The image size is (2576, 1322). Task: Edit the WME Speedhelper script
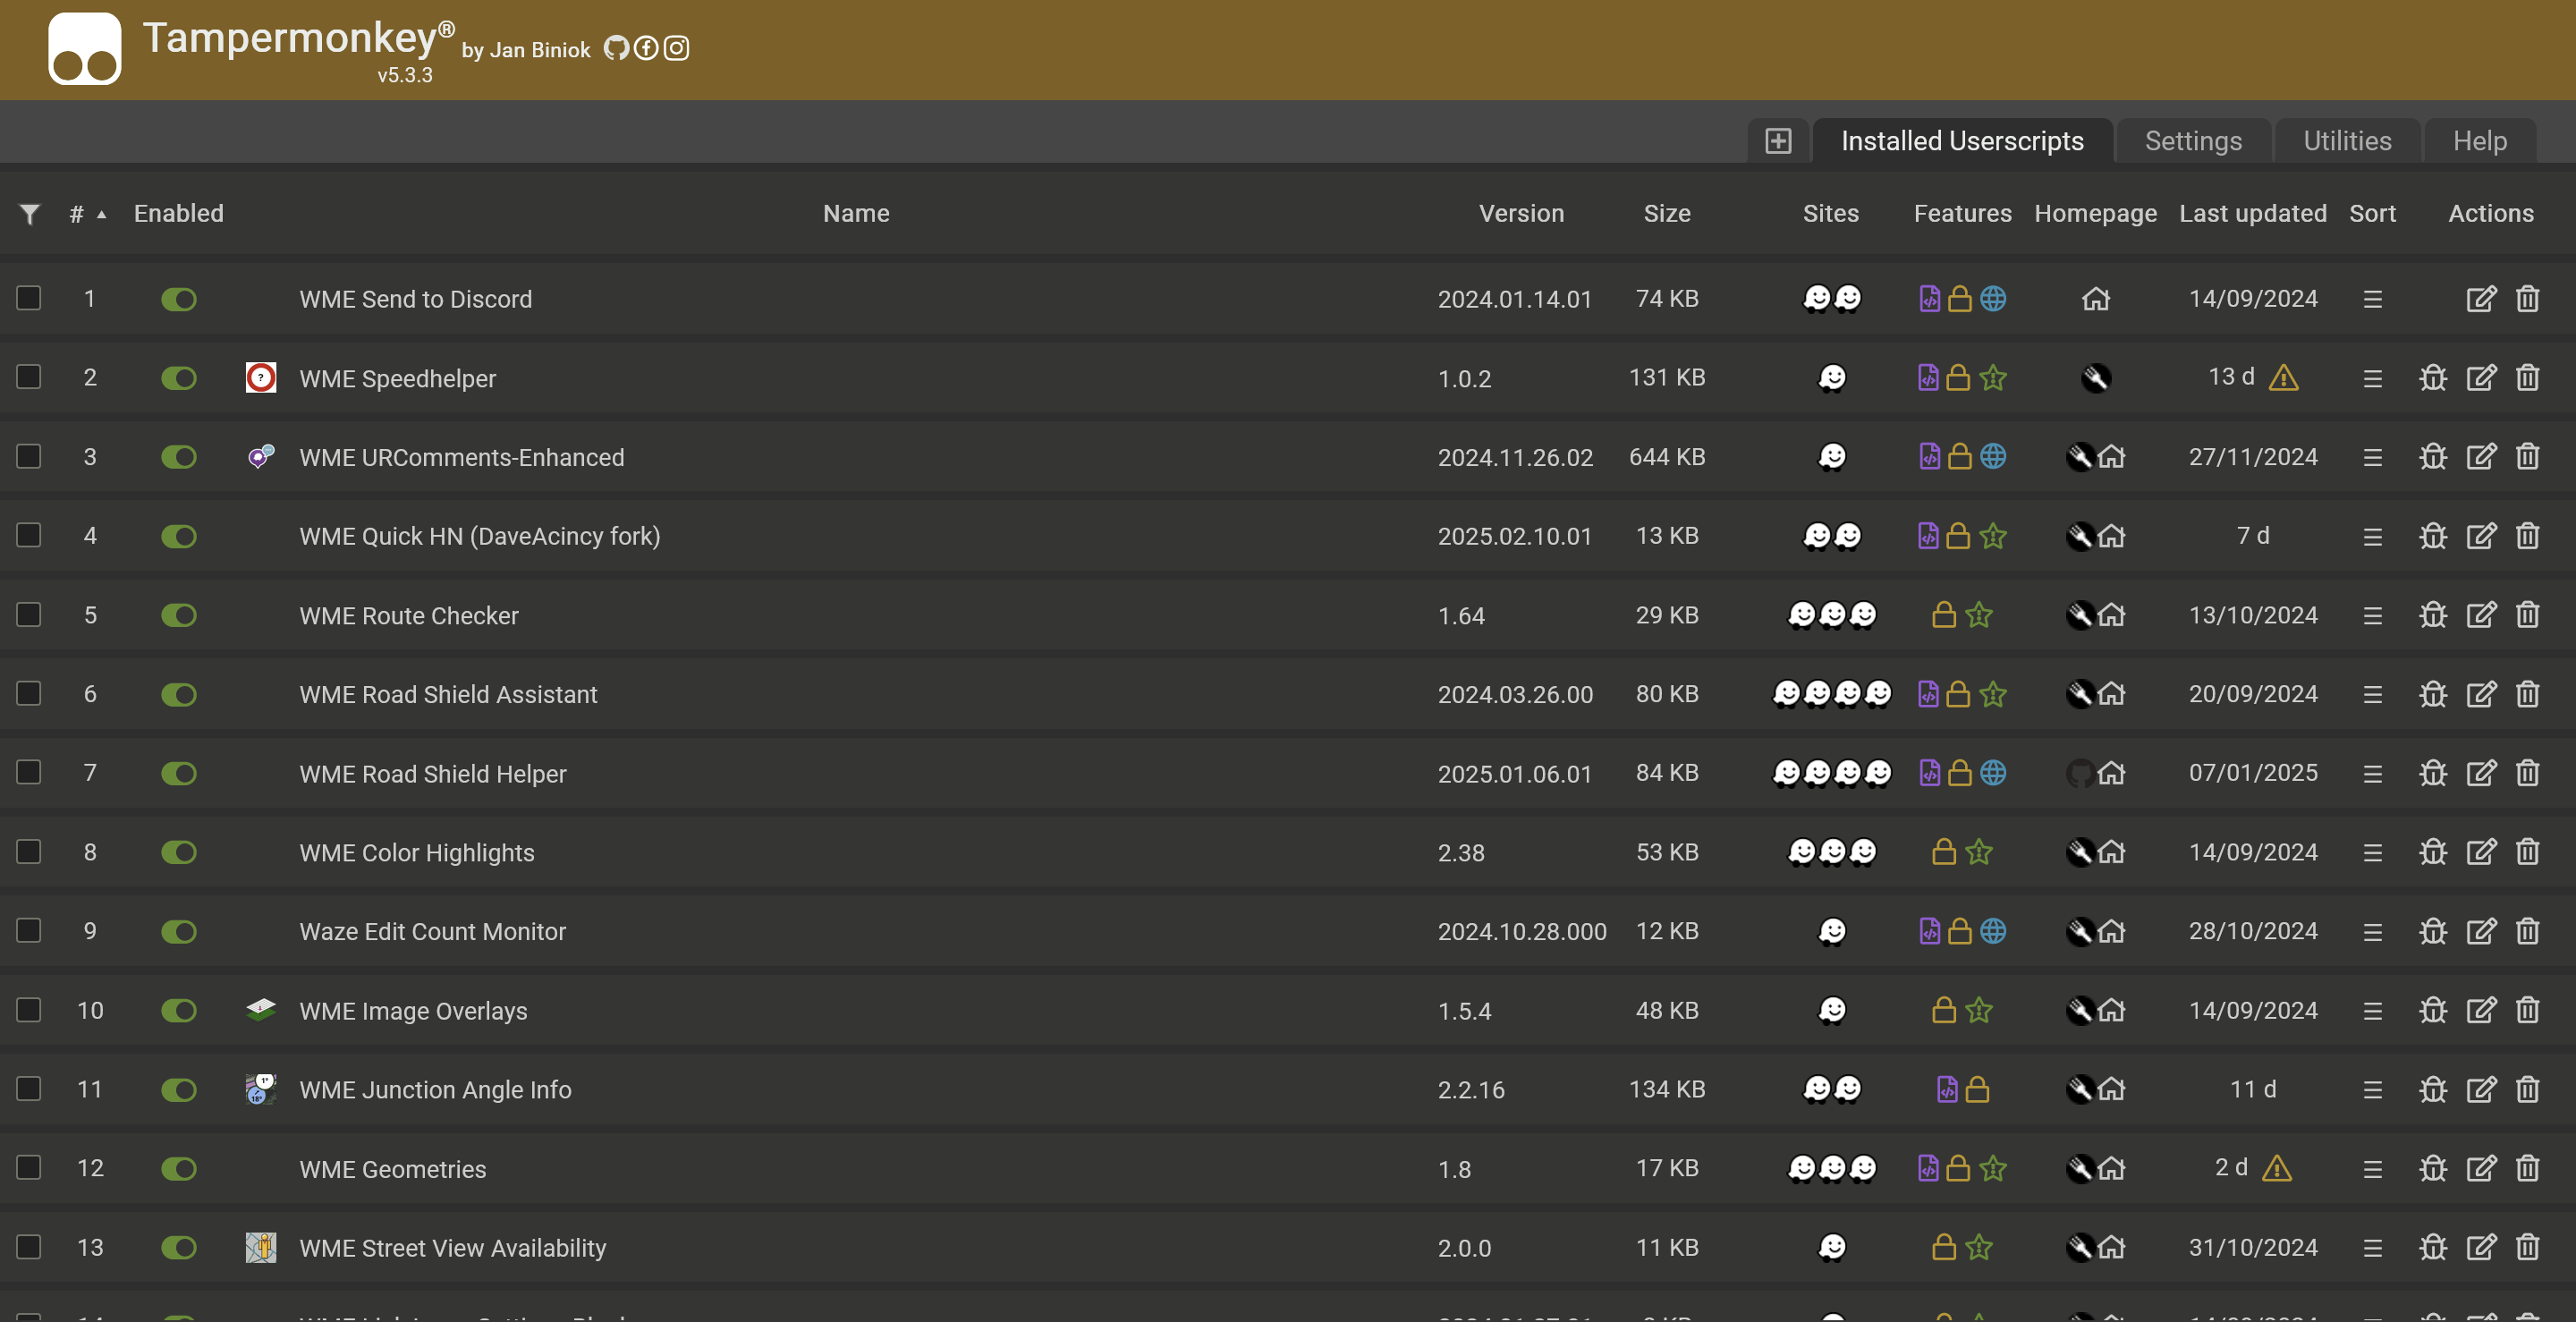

===

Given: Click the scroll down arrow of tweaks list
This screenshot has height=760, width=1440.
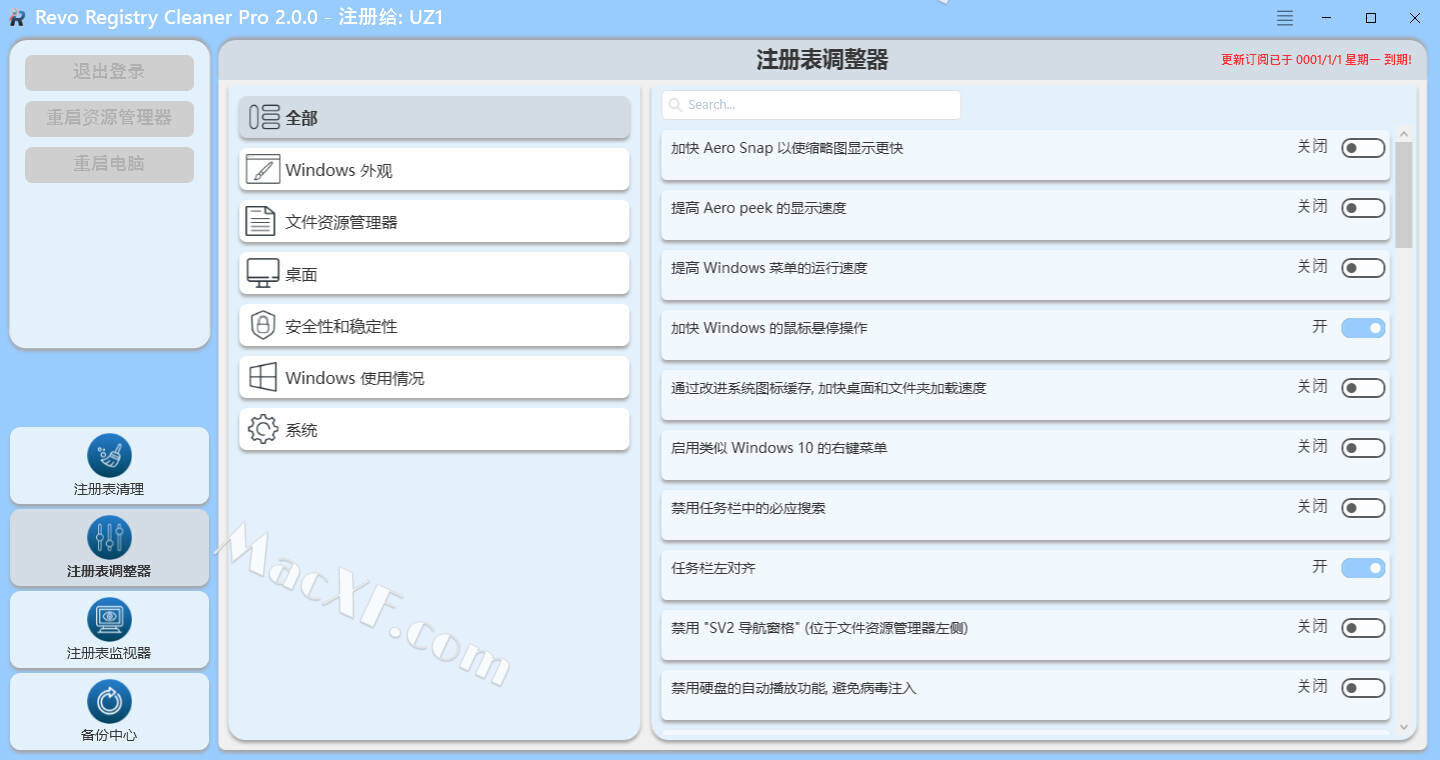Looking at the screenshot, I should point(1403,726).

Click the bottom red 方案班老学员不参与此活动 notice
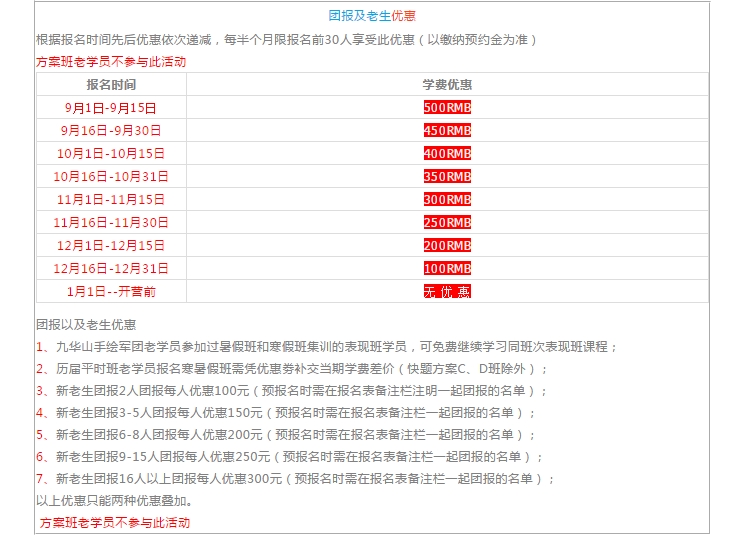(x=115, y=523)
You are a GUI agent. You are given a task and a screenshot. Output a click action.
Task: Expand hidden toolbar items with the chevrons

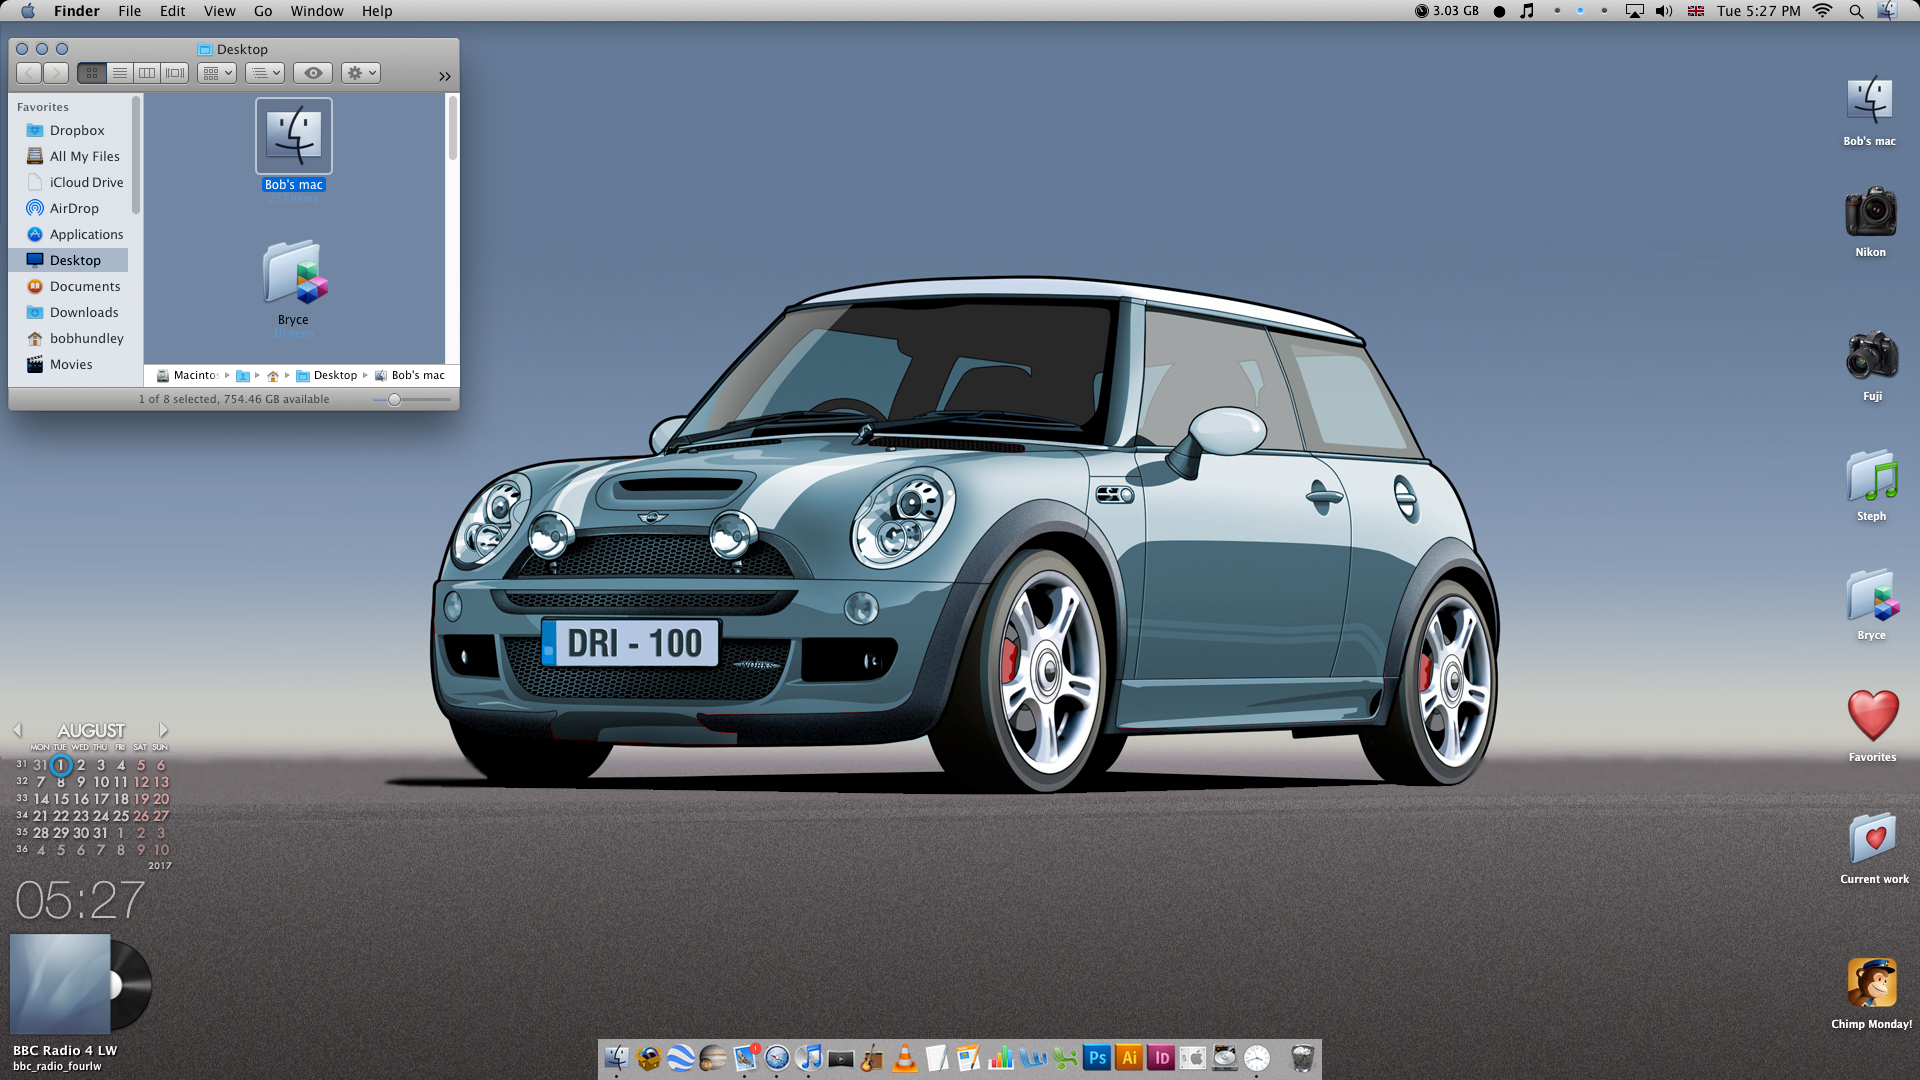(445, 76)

===

### Task directions
Recast the lines above as a JSON list of strings, one string per line, starting with the line containing "Given: Click the" and going on through the line containing "(x=115, y=523)". Omit blank lines and leave the pictures out.

### Output
[
  "Given: Click the scroll down arrow of tweaks list",
  "This screenshot has height=760, width=1440.",
  "Looking at the screenshot, I should point(1403,726).",
  "Click the bottom red 方案班老学员不参与此活动 notice",
  "(x=115, y=523)"
]